A fine 2015 la raccolta amministrata scende al 33,4%, quella gestita sale al 38,1% e i prodotti assicurativi raggiungono il valore massimo del 12,1%.
I macrotrend del mercato finanziario e l’evoluzione normativa stanno andando nella stessa direzione. E accompagnano l’industria del private banking a un abbassamento del rischio legato a un’eccessiva rotazione degli investimenti. In altre parole, il core business si sposta sempre di più dall’attività di negoziazione e collocamento all’attività di gestione e consulenza. È quanto emerge da un’indagine sul settore dell’AIPB, l’associazione italiana del private banking. A fine 2015 si scatta una fotografia che vede una redistribuzione della raccolta in questi termini: quella amministrata scesa al 33,4%, quella gestita salita al 38,1% e i prodotti assicurativi raggiungere il valore massimo del 12,1%.

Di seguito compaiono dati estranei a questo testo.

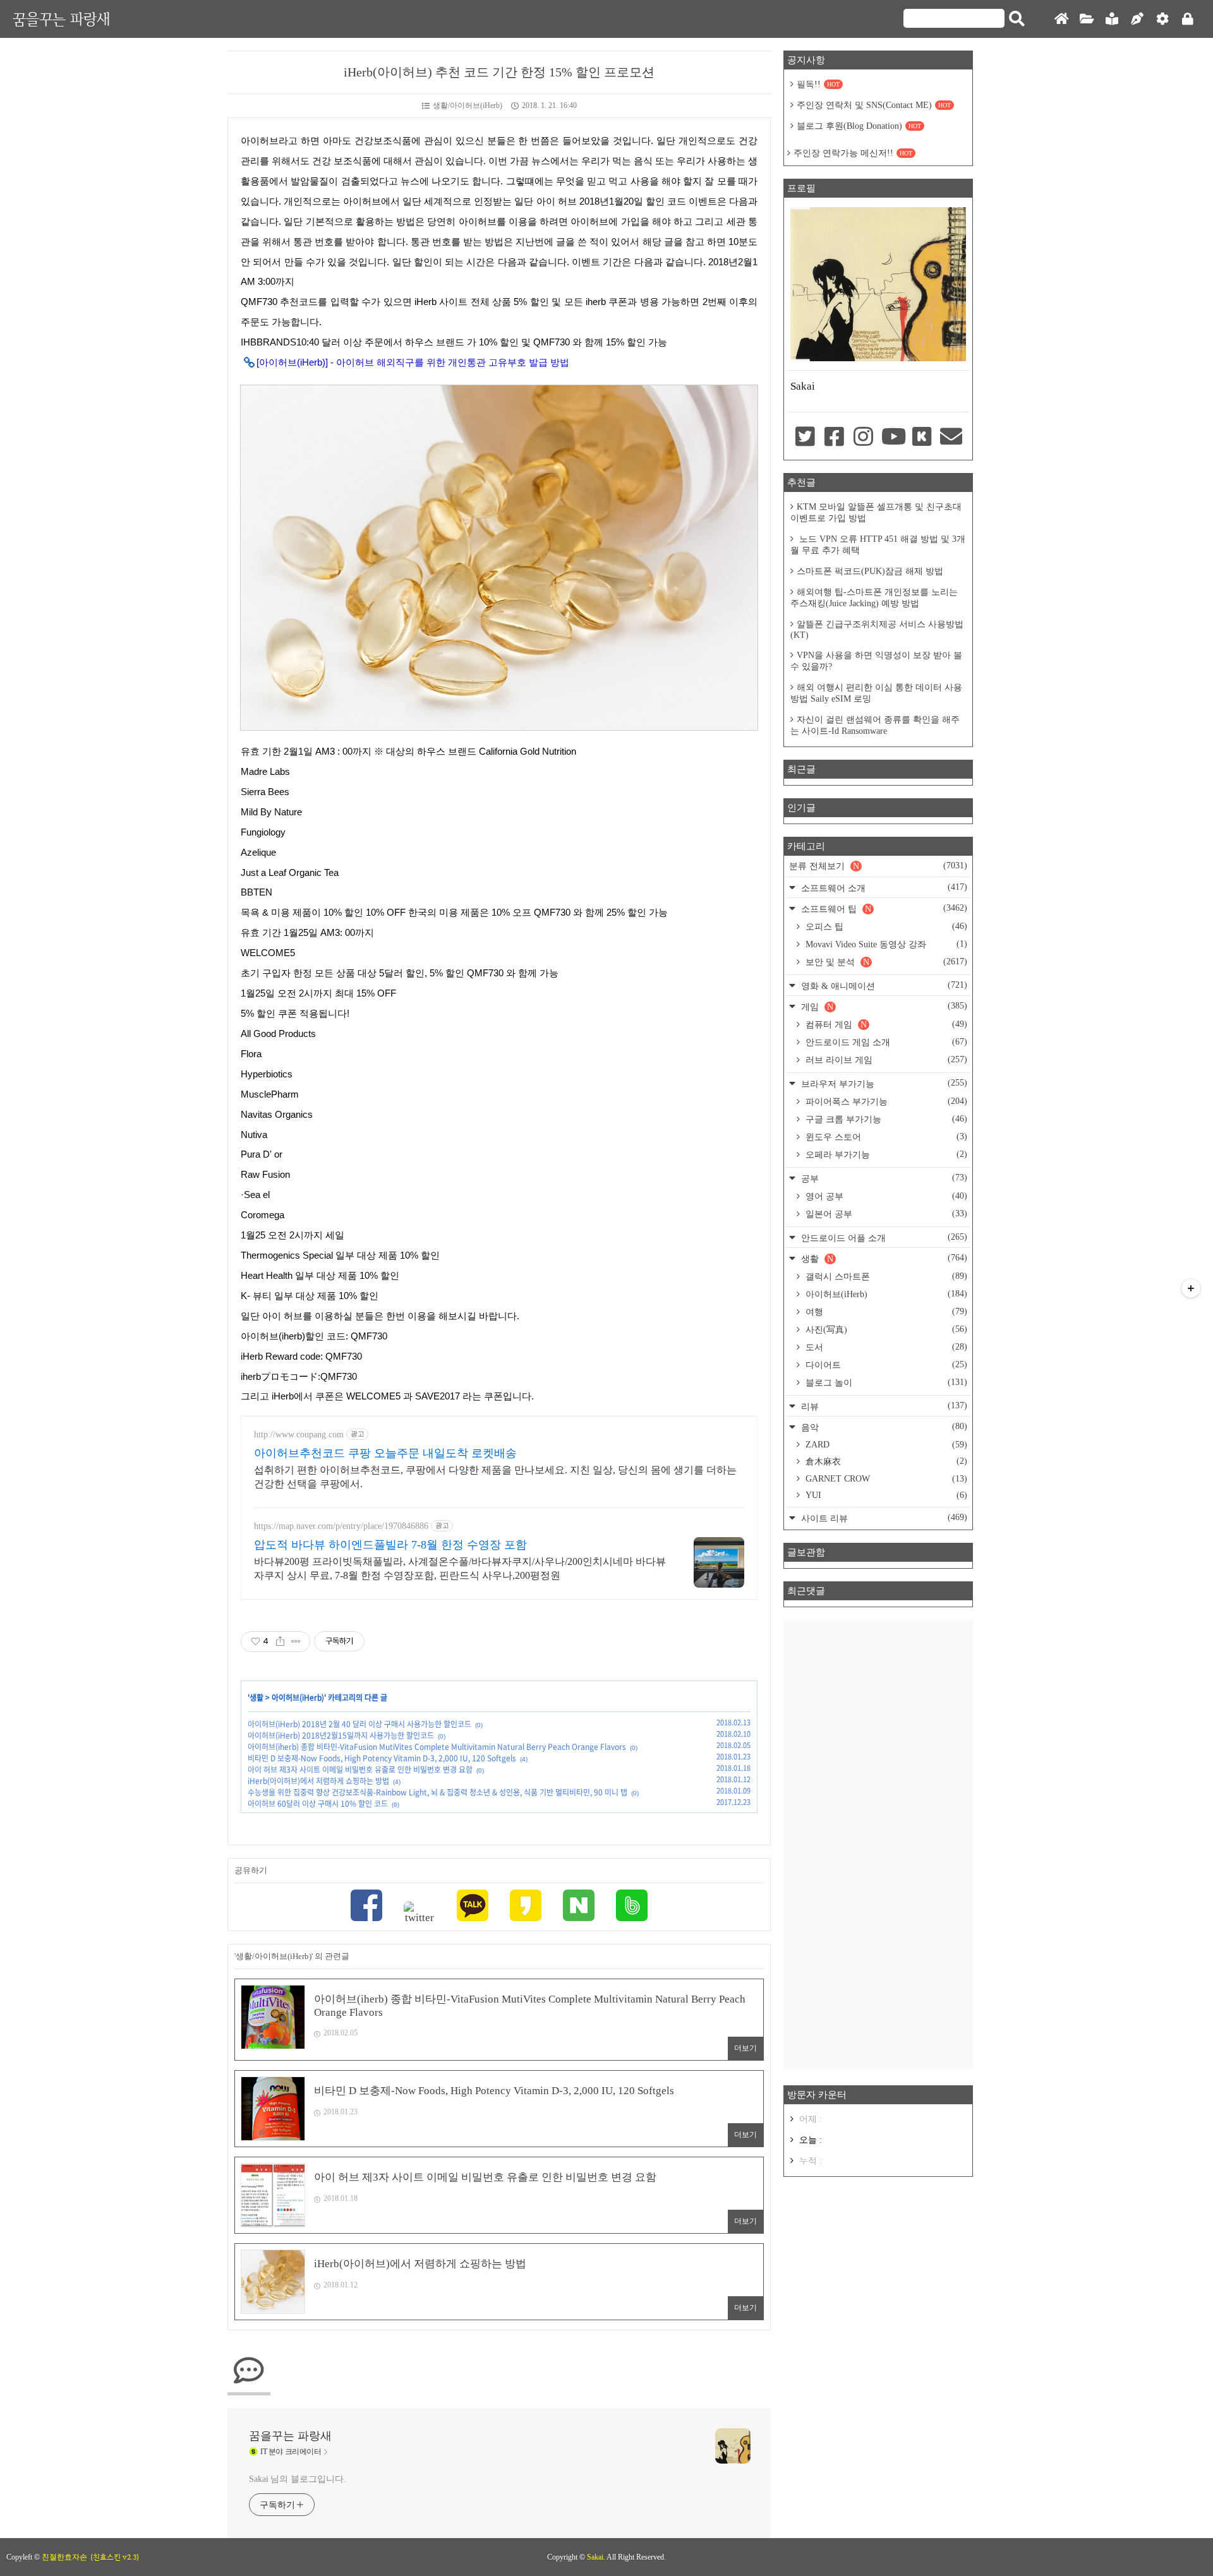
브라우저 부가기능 (883, 1083)
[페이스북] (366, 1907)
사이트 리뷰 (883, 1518)
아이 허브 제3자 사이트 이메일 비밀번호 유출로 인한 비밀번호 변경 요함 (360, 1769)
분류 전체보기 (878, 866)
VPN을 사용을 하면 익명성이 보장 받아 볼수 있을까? (876, 660)
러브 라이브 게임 (885, 1060)
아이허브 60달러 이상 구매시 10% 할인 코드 (318, 1803)
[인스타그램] (863, 437)
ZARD (885, 1444)
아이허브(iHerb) (298, 1697)
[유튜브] (892, 437)
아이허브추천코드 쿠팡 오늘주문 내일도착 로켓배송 (385, 1453)
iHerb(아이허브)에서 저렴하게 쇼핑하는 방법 (318, 1781)
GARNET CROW (885, 1478)
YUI (885, 1495)
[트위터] (419, 1913)
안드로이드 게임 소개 (885, 1042)
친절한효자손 (64, 2557)
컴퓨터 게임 (885, 1024)
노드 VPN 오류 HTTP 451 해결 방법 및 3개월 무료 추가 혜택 (877, 544)
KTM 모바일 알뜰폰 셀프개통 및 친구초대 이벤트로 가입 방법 (876, 512)
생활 (256, 1697)
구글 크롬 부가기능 (885, 1119)
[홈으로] (1061, 19)
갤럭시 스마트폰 (885, 1276)
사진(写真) (885, 1329)
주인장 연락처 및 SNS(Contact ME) (874, 105)
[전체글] (1086, 19)
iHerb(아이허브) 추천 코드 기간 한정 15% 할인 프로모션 (499, 72)
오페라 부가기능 (885, 1154)
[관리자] (1162, 19)
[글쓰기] (1137, 19)
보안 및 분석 (885, 962)
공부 (883, 1178)
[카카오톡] (472, 1907)
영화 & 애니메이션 (883, 985)
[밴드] (632, 1907)
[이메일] (951, 437)
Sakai (595, 2557)
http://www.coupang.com (299, 1434)
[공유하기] (280, 1641)
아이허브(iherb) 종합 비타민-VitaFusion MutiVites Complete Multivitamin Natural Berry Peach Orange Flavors (437, 1746)
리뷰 (883, 1406)
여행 (885, 1312)
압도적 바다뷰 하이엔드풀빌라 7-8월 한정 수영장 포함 (390, 1544)
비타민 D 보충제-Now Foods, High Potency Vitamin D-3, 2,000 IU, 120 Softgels (382, 1758)
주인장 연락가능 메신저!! (853, 153)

In particolare, se si entra nel dettaglio e si analizza l’andamento dell’asset mix del private banking in Italia, secondo le rilevazioni svolte trimestralmente dall’Ufficio studi AIPB con la collaborazione di tutti gli istituti private aderenti all’associazione, le gestioni patrimoniali (nella maggior parte dei casi prodotte da terzi) corrispondono a 103.096 milioni e i fondi comuni di investimento 97.434 milioni, tra i quali il 38,4% è rappresentato ancora da fondi obbligazioni pur essendo in decrescita costante da tre trimestri consecutivi. Dalla riallocazione della composizione dell’asset mix di settore deriva anche un andamento positivo del margine da servizi del settore private che vede il 60,5% dei ricavi derivare dalla raccolta gestita mentre solo il 12,9% dipende dalla raccolta amministrata e il 3,1% può essere classificato come fee di consulenza a pagamento. Ma il dettaglio interessante, nell’analisi del margine da servizi da raccolta gestita, è che si tratta di ricavi di natura ricorrente per il 82% del loro valore totale.

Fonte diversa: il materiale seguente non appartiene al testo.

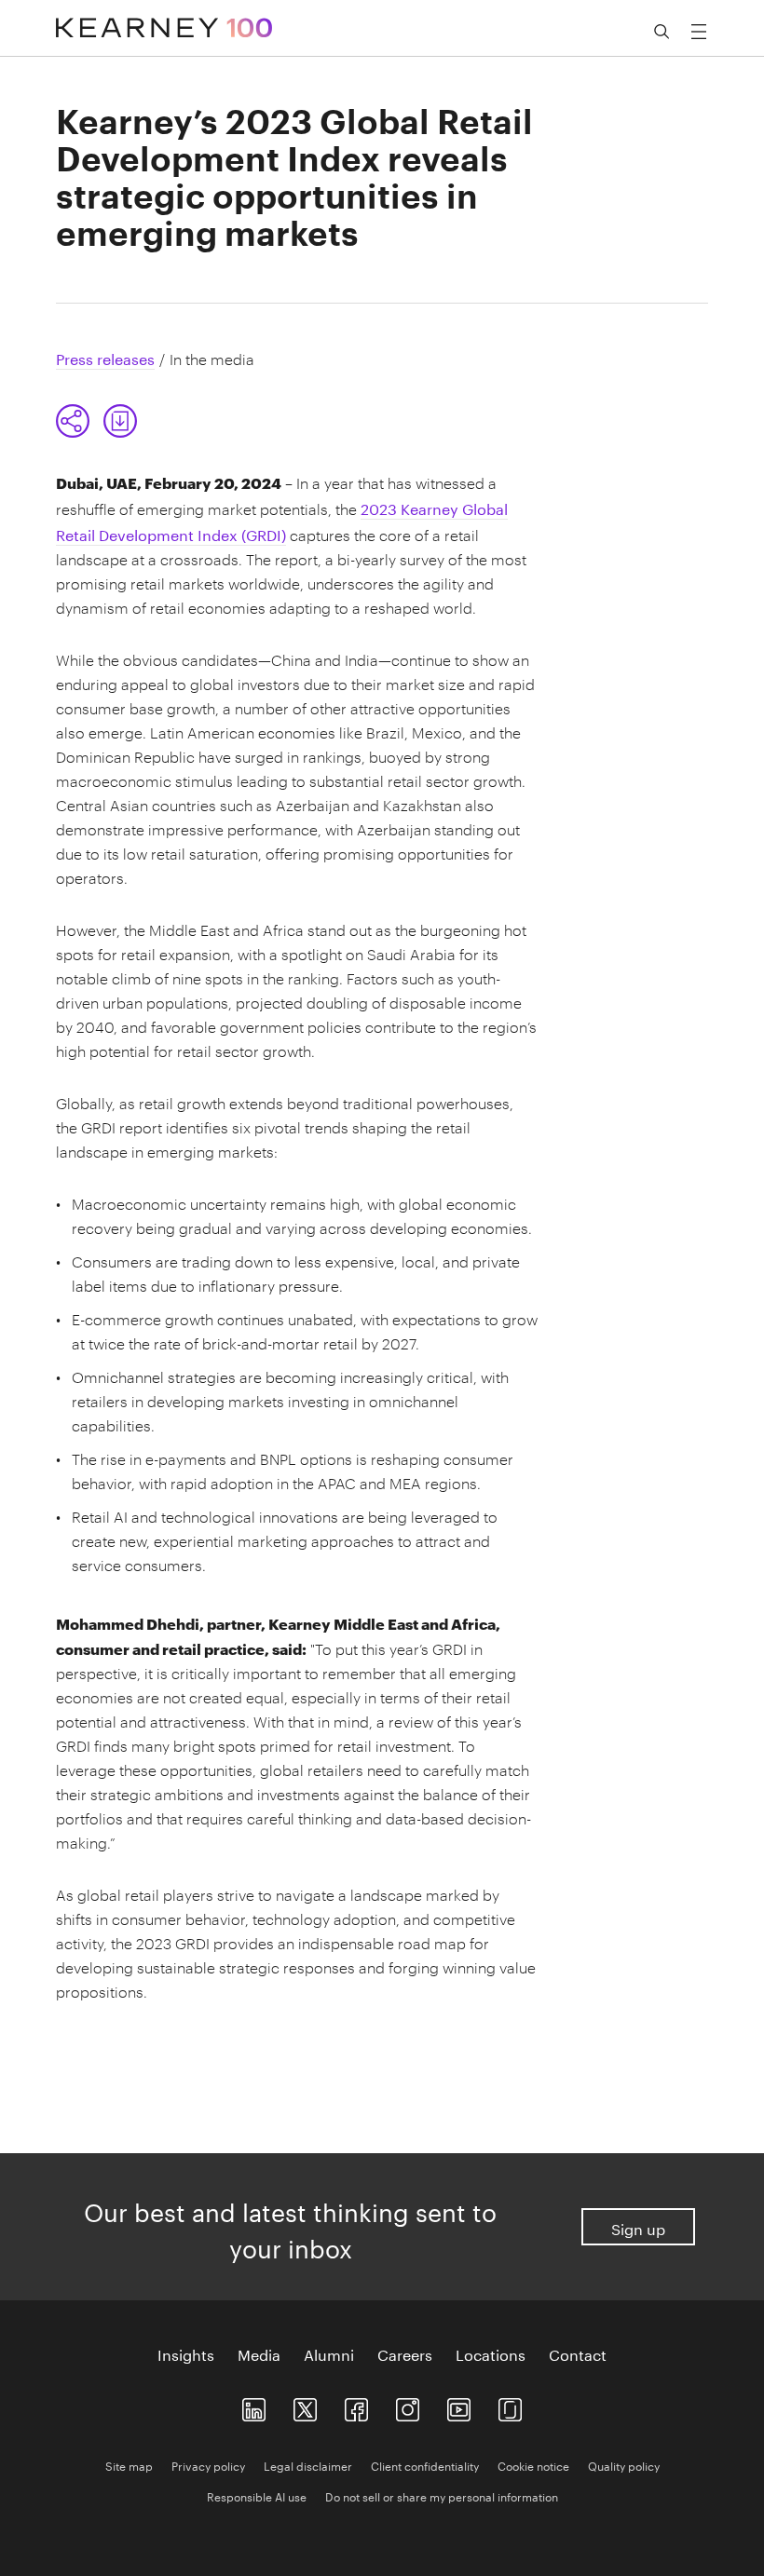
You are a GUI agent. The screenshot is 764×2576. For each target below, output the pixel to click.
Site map (129, 2465)
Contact (578, 2353)
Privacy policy (208, 2465)
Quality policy (624, 2465)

Fanno sapere dall’Ufficio Studi: “l’introduzione di MiFID 2 porterà al settore ulteriori stimoli al cambiamento, richiedendo un maggior grado di formalizzazione dei processi di selezione dei prodotti finanziari che compongono la gamma di offerta, delle strategie commerciali specifiche per la clientela private e di monitoraggio degli investimenti effettuati lungo tutto l’arco temporale della loro durata. L’enfasi normativa a favore della componente di servizio, sta infatti accentuando il successo dei prodotti ad alto contenuto di servizio con riferimento alle nuove tipologie di fondi, alle gestioni patrimoniali e ai prodotti assicurativi anche se i provvedimenti Consob sui prodotti complessi hanno acceso un faro sulle precauzioni che è utile prendere nel consigliarli alla clientela”.

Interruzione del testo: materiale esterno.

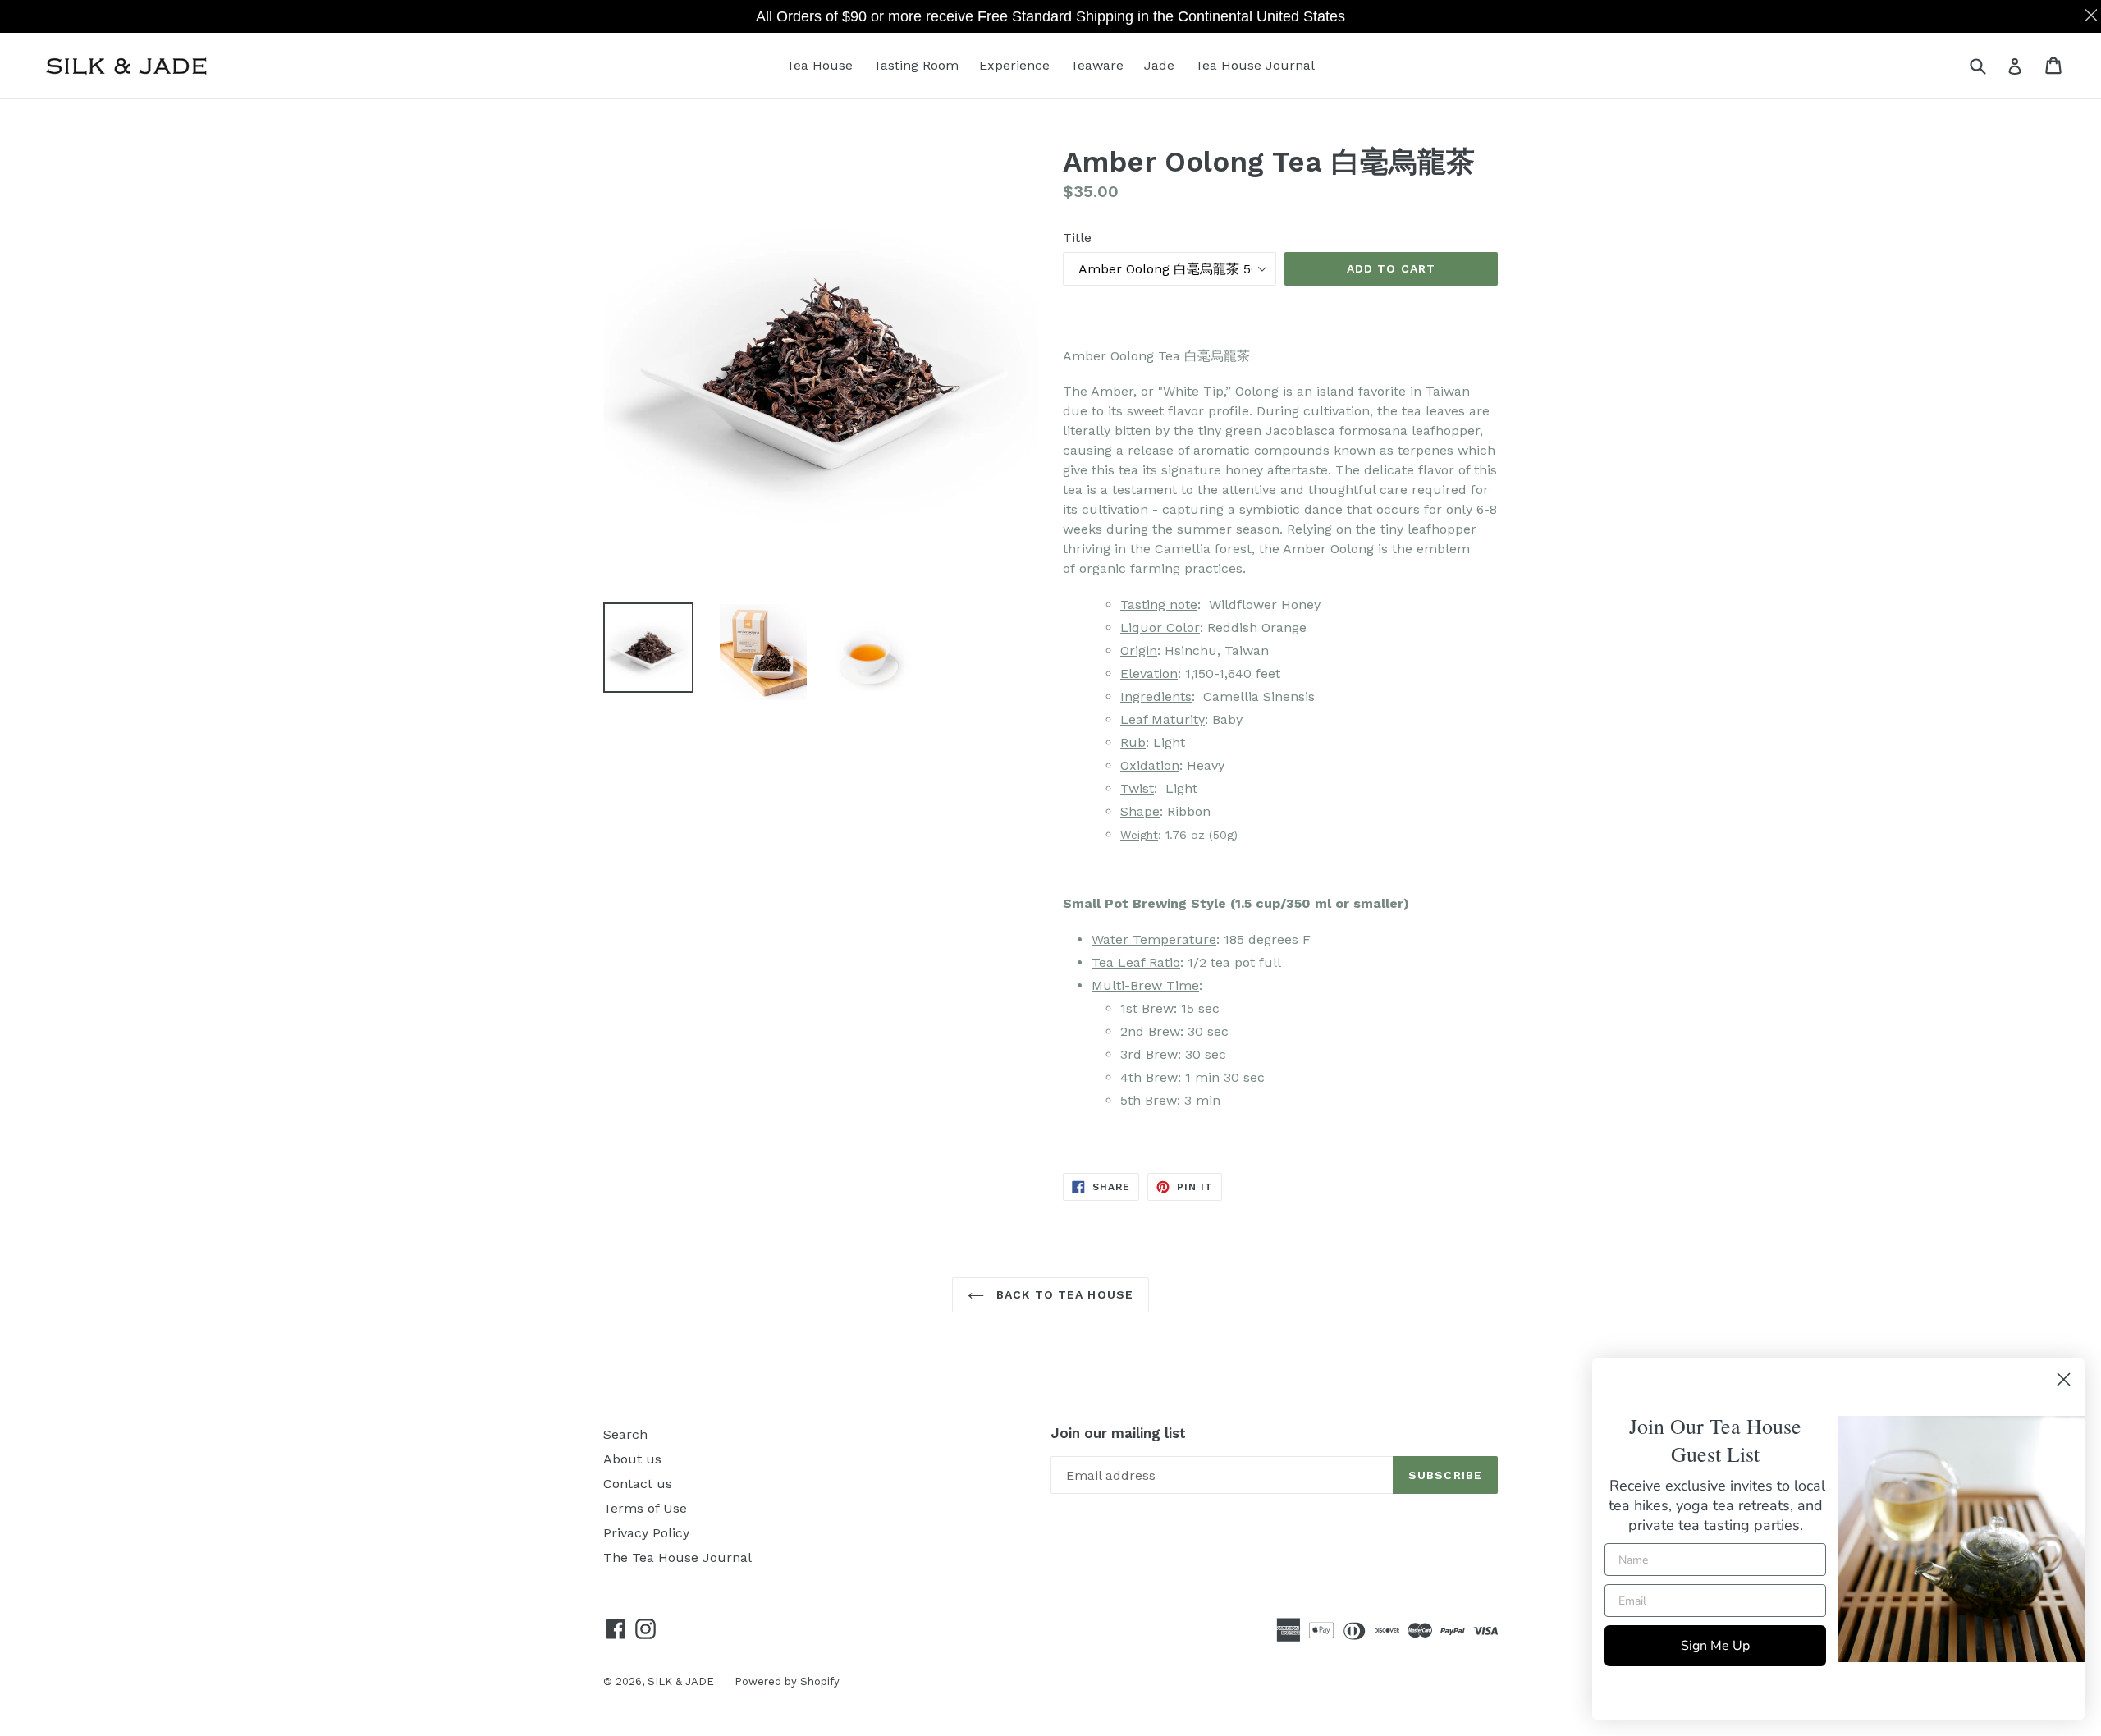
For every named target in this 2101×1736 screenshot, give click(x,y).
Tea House (819, 65)
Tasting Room (916, 65)
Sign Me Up (1715, 1646)
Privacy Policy (646, 1533)
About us (632, 1459)
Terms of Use (645, 1508)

I portafogli private risultano ampiamente diversificati e in uno scenario di trasparenza dei costi al cliente e di contrazione dei tassi di interesse sarà strategico per i distributori motivare concretamente il ruolo giocato da ogni singolo prodotto nell’asset allocation di portafoglio. “La clientela private, infatti, pur non mostrando una particolare propensione al rischio ha, rispetto alla clientela retail, indubbiamente una maggiore capacità di investimento a lungo termine e una costante esigenza di ottimizzazione fiscale. Queste le leve principali alla base dell’utilizzo di prodotti ad alto contenuto di servizio che sempre più spesso vengono sviluppati in regime di outsourcing stringendo accordi con case prodotto partner selezionate e non necessariamente captive”.